Infections caused by both typhoid salmonella and non-typhoid Salmonellae (NTS) species cause major health problems such as acute gastroenteritis, typhoid fever, severe bacteraemia and septicaemia that result in high morbidity and mortality.  Non-typhoid Salmonellae species are amongst the  most common causes of invasive bacterial childhood disease in sub-Sharan Africa.  Malaria is a major cause of global morbidity and mortality and  may be responsible for between one to two million childhood deaths each year in sub-Saharan Africa alone.  A study to determine the association between severe malaria and non-typhi salmonella in children was carried out during a 54-month period between January 1997 and June 2001 at the Kilife District Hospital on the coast of Kenya. 

The ages of the children varied between 3 months and 123 months (median 21 months, Inter Quartile Range 10 – 35 months).  During this period 9147 children with severe malaria were admitted at this hospital.  A total of 19,118 blood cultures obtained from all admissions and 1820 stool cultures were performed which yielded positive growth of 7.3% and 19% respectively.  Non-typhi salmonella were isolated from 18.6% of the positive blood cultures and 28.4% of the stool cultures out of which a total of 101 NTS occurred in children with severe malaria.  Out of the 9147 malaria cases admitted during this period of time 1.10% had concomitant NTS infection.  Non typhi salmonella with severe malaria as a ratio of all malaria admissions for the period varied between 0.8% and 1.5%. 

The NTS isolates occurring with severe malaria showed varying levels of antibiotic resistance.  They were resistant to ampicillin (35%), chloramphenical (18%), gentamicin  (22%), Cefuroxime (29%),co-trimoxazole (39%), ciprofloxacin (3%), cefotaxime 914%), amoxycillin-clavulanic acid (26%) and tobramycin (18%).  Multidrug resistance (MDR) was seen in 34% of the isolates.  Some of this resistance was transferable.  There was a significant association between clinical outcome and male sex of the patient.  It can be concluded from this study that NTS and severe malaria occurring together are a major problem in this area and that a large number of the isolates are MDR.  A high mortality has also been associated with these diseases in this area with a significant association with the male patients. 

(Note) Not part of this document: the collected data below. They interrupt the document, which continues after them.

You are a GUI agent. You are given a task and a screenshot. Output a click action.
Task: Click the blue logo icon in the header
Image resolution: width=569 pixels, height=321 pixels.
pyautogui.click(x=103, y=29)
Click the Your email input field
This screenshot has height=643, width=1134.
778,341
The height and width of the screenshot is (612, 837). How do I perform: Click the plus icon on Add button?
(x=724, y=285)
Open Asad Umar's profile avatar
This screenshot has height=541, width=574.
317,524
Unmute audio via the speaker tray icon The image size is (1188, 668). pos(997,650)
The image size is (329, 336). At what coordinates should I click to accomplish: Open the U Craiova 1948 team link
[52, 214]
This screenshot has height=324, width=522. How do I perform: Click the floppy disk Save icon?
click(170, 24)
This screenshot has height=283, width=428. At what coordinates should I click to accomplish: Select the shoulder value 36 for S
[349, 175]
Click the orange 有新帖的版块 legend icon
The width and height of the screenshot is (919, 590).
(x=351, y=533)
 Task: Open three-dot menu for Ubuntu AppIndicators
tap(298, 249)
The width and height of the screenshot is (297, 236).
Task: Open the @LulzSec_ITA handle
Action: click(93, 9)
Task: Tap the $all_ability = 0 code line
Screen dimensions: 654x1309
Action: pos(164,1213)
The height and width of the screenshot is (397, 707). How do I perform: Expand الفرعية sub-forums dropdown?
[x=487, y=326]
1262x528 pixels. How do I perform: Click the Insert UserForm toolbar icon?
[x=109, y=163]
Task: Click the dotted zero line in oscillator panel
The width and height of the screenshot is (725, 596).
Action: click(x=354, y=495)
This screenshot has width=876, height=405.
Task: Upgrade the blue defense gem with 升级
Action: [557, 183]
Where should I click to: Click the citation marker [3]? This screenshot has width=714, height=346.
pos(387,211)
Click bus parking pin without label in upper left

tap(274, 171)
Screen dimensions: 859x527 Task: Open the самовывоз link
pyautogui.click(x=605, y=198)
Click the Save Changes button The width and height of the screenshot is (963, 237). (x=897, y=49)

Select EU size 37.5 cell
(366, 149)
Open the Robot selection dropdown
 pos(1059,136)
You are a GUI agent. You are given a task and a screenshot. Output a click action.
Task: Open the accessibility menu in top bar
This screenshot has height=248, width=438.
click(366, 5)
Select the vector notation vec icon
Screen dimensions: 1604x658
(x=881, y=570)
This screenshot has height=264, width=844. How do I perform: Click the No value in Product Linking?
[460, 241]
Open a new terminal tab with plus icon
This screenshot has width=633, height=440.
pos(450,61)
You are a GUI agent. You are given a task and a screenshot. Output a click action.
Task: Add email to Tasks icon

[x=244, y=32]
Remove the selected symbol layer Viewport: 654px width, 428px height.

Two major salmonella serotypes are responsible for this infection namely S. typhimurium and S. enteritidis.  It is proposed that during the sequestration of Plasmodium parasites, they make these vessels porous and hence open them up to invasion by salmonella from the gut.  The salmonellae find a medium rich in iron, which it needs both for growth and virulence.  This may explain why an occurrence of both NTS and Plasmodium leads to a severe illness, which has high mortality.  A more controlled study is required to elucidate the chain of events of both NTS and malaria parasite co-existence.